Commercial tenants' power has grown
The global economic slowdown has altered the dynamic in the commercial property market, according to local realtors, with tenants now assuming more power in lease negotiations.
While the top end of the market is still among some of the most expensive commercial real estate in the world — with landlords asking $85 per square foot for prime space — realtors said there is now more room for negotiation on terms, prices and tenant favourable clauses.
One notable difference about the Bermuda market, however, is that supply is always going to be capped in a sense by the Island's small size, said Susan Thompson, agency manager for Coldwell Banker.
"With the financial world in distress and the fallout for Bermuda unpredictable, people are naturally cautious about the future of commercial real estate," she said. "There is one reality in Bermuda: office space and land on which to build is a limited commodity."
Ms Thompson said she has yet to see a downward pressure on the market from the global economic crisis but does not rule it out in the future. "At the moment I would say the market is staying flat and consistent," she said.
Many of the new buildings which have gone up around Hamilton already had pre-leasing agreements in place, she said, with new tenants set to move into 50 to 65 percent of the space, before financing arrangements for construction could be made. The rest of this space can be filled at a more leisurely pace. "By the time a building nears completion it is usually fully rented," she said.
Those who have agreed to pre-lease these properties before the crisis may now regret the terms they took on, but these leases are legally binding.
Penny MacIntyre, commercial sales and leasing agent at Rego Realtors said some of the newest buildings proposed or under development are now finding it much harder to find that "anchor" tenant and to secure financing.

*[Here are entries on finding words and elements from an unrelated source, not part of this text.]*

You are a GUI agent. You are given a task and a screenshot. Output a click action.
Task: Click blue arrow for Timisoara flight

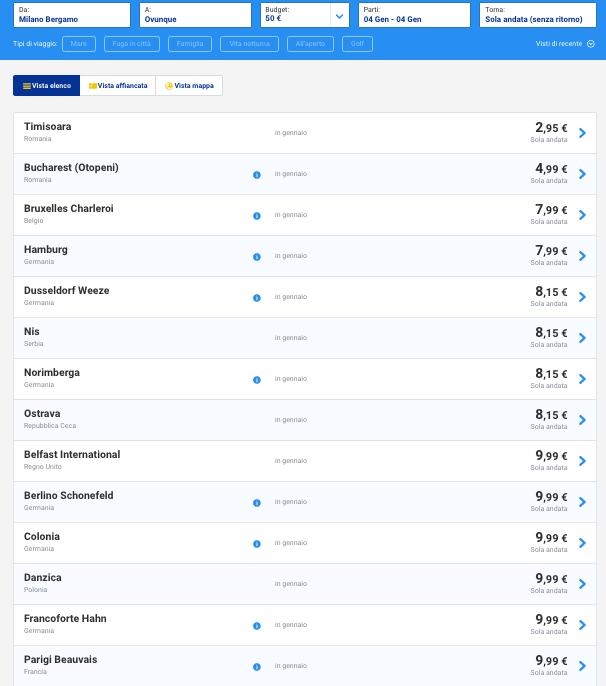582,133
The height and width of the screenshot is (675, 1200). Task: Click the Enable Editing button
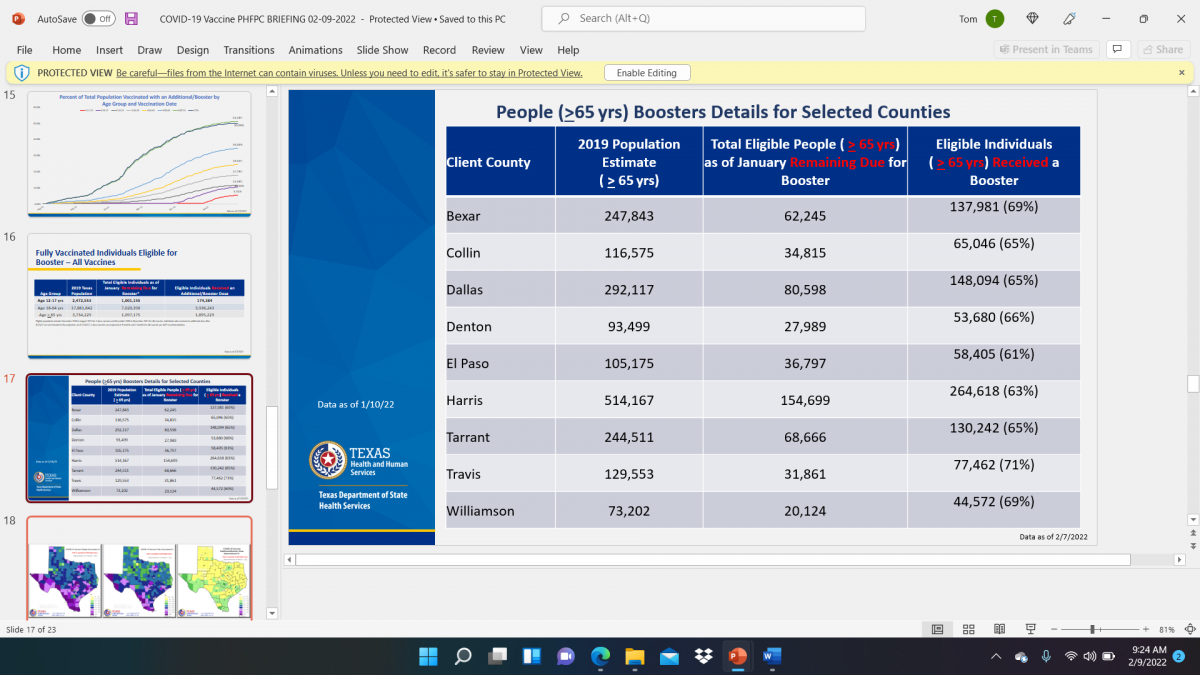pos(647,72)
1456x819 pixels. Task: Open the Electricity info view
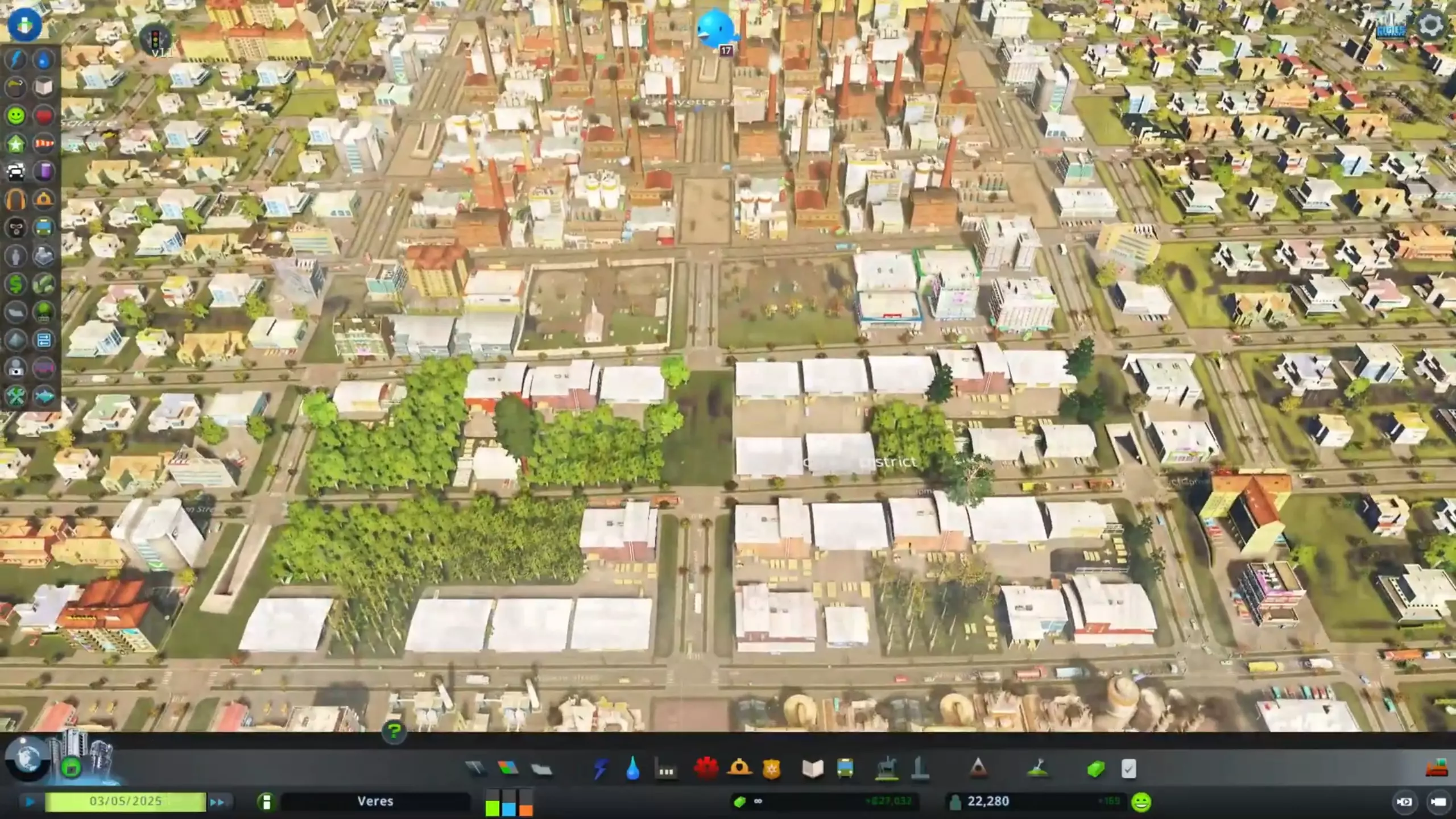pos(16,60)
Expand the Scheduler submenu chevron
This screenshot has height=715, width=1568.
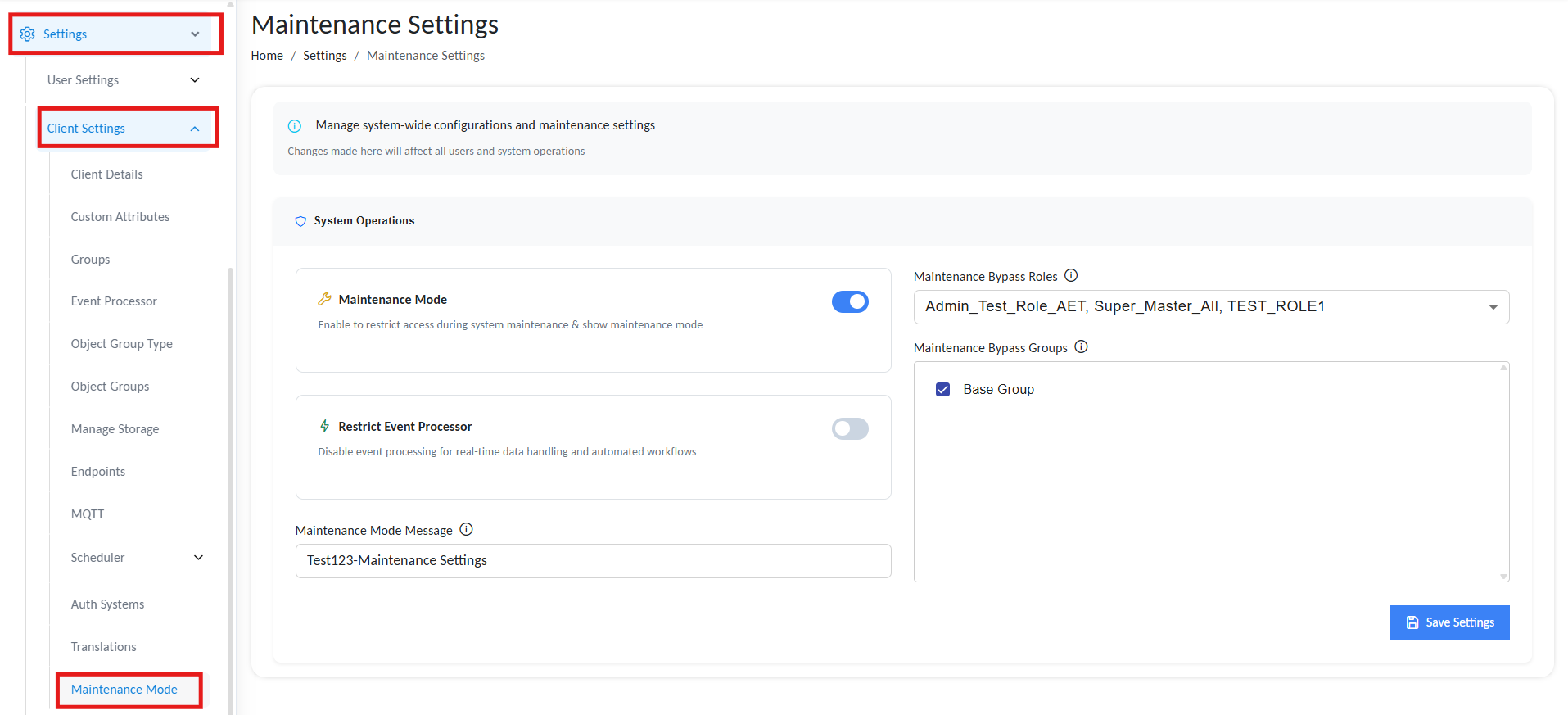coord(198,558)
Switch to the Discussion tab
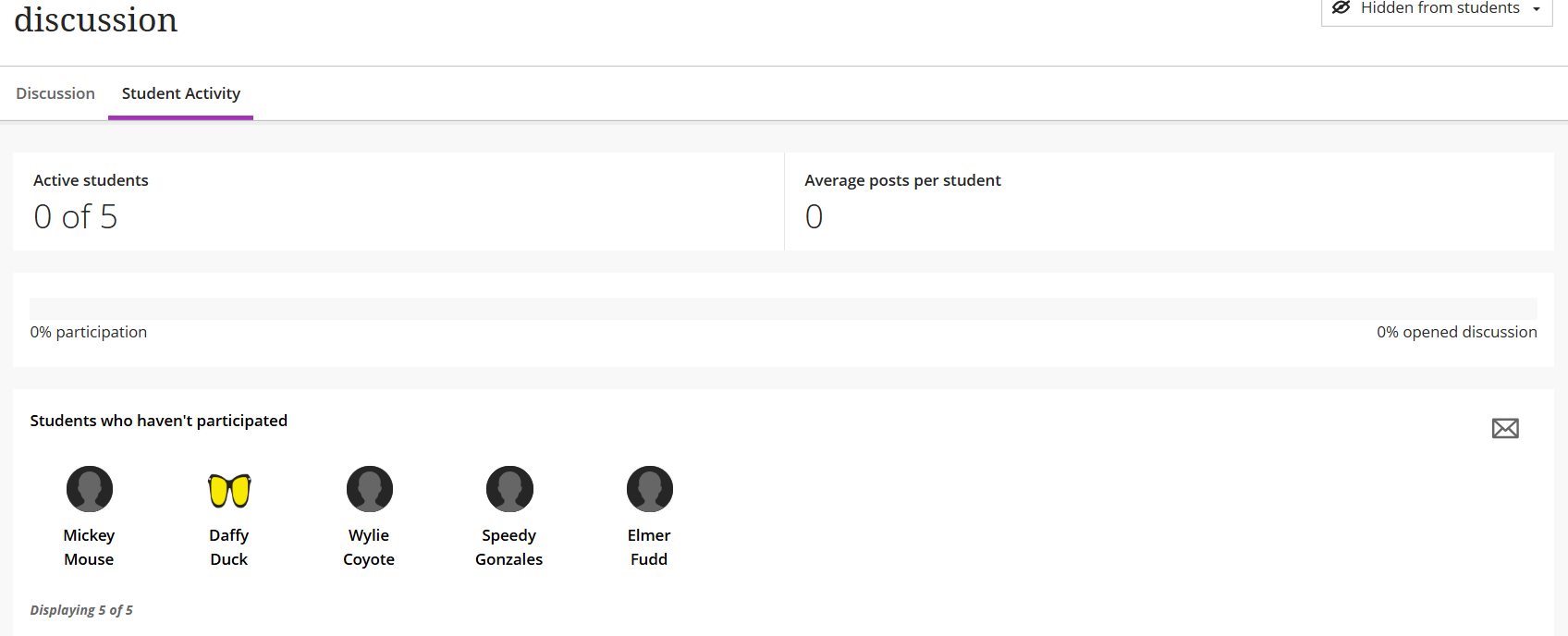The image size is (1568, 636). (x=55, y=92)
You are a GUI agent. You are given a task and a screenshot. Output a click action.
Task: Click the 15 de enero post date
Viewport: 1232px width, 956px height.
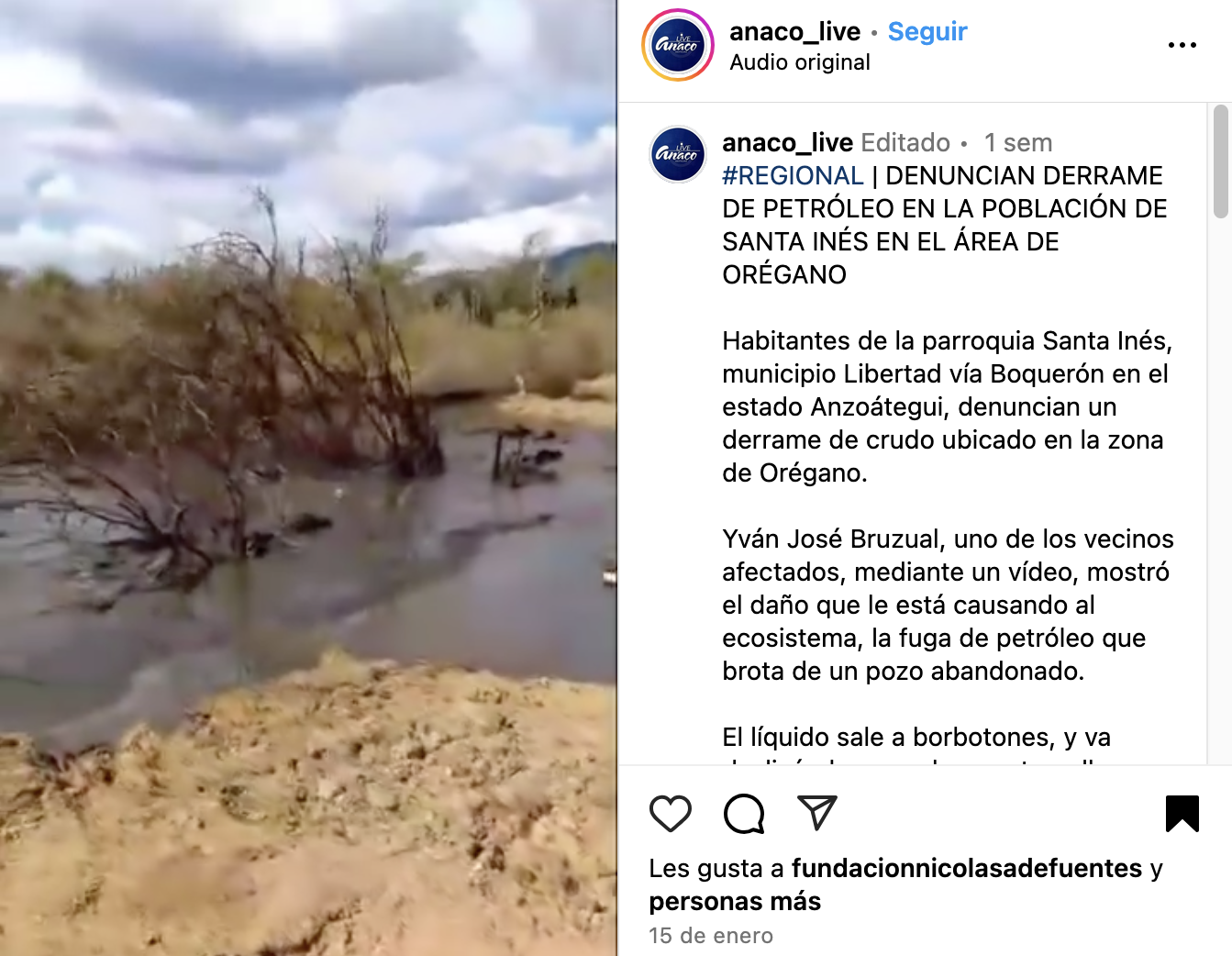pos(711,936)
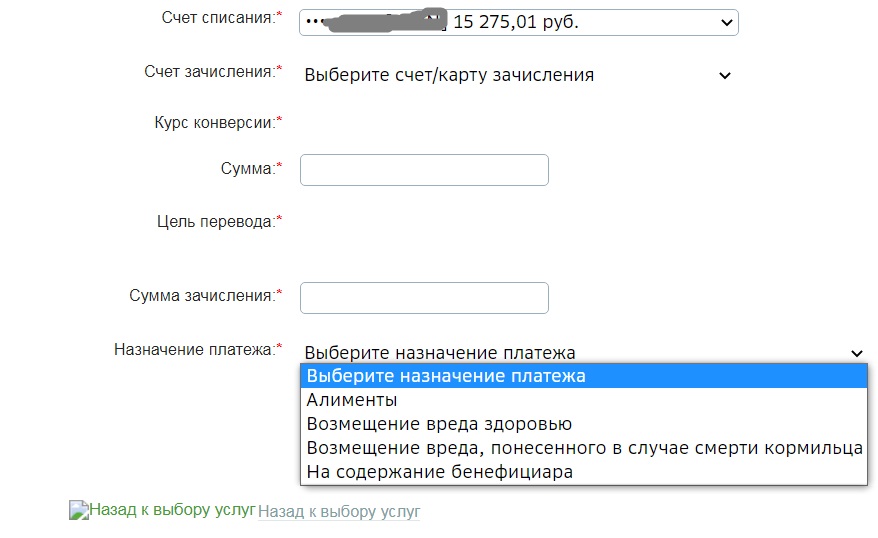
Task: Click the Назначение платежа label
Action: click(x=194, y=350)
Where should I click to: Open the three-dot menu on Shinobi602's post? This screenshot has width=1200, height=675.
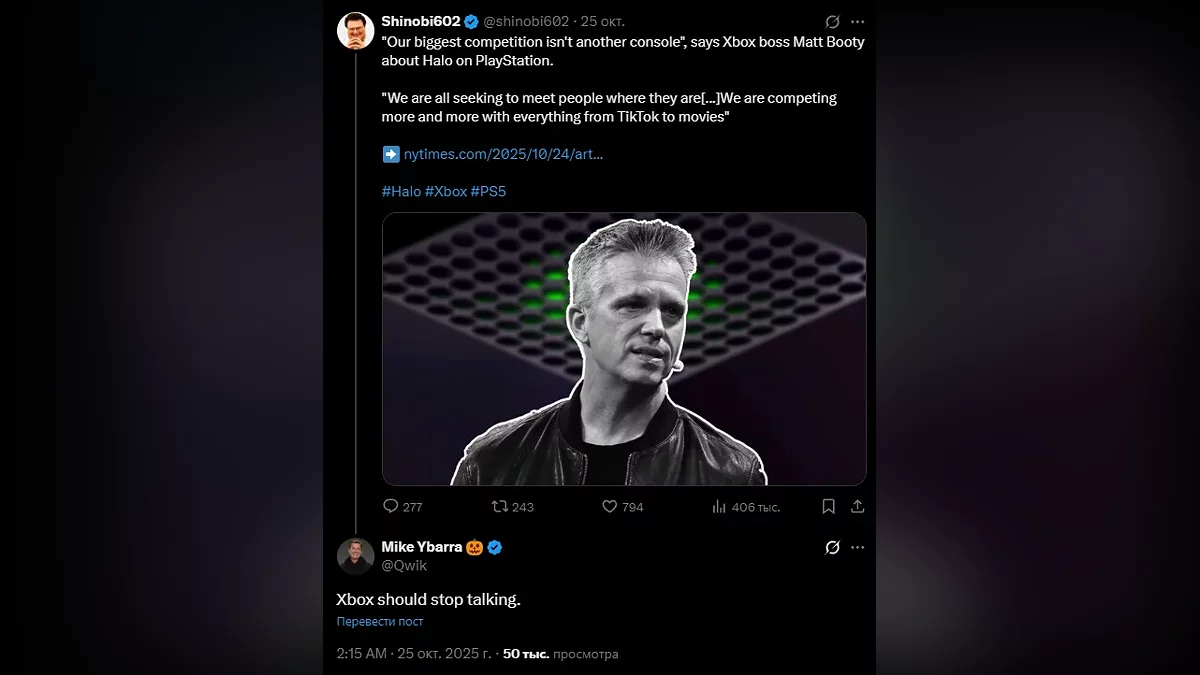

She said she is seeing fewer companies looking for space and, those that are looking, are searching for smaller spaces at more competitive rates. "Now you have choices," Ms MacIntyre said.
The biggest change as a result of the economic crisis, she suggested, is that companies simply are not doing to long-term planning with often accompanies a move to a larger office due to all the uncertainty.
"It's now harder to make forward planning commitments on new spaces because of the market conditions," said Ms MacIntyre. "Companies are sitting tight."
As a result, landlords are getting nervous, she said, and starting to work a little harder to find tenants and are more willing to negotiate on terms.
Deals are also taking longer to ink, as more time is spent looking for the right space and negotiating terms. Space is staying on the market longer as the demand slackens and those seeking properties become more cost conscious.
Ms MacIntyre said we may see more pressure on prices to fall as lease renewals come up in this new climate of economic uncertainty. But, despite the large number of properties coming online as the word recession dominates headlines, Ms Thompson said she believes the Bermuda market will absorb the space. The bulk of new building will not be ready till 2010 and a lot can change between now and then, she said. The number of companies moving to the Island may be slowing to a dribble but local companies are also looking to expand their facilities.
"We have seen an increase in existing office space supply, typically in the 3,000 to 5,000 sq ft range and can expect to see a reduction in the 750,000 +/- sq ft of new office expected to be added to the available stock in the next three years, but are not forecasting a huge, over supply of empty office space," she said.
She expects landlord returns will still remain strong. "Any slowing in demand will be short term with the mechanisms we see in the financing side of our market," she said.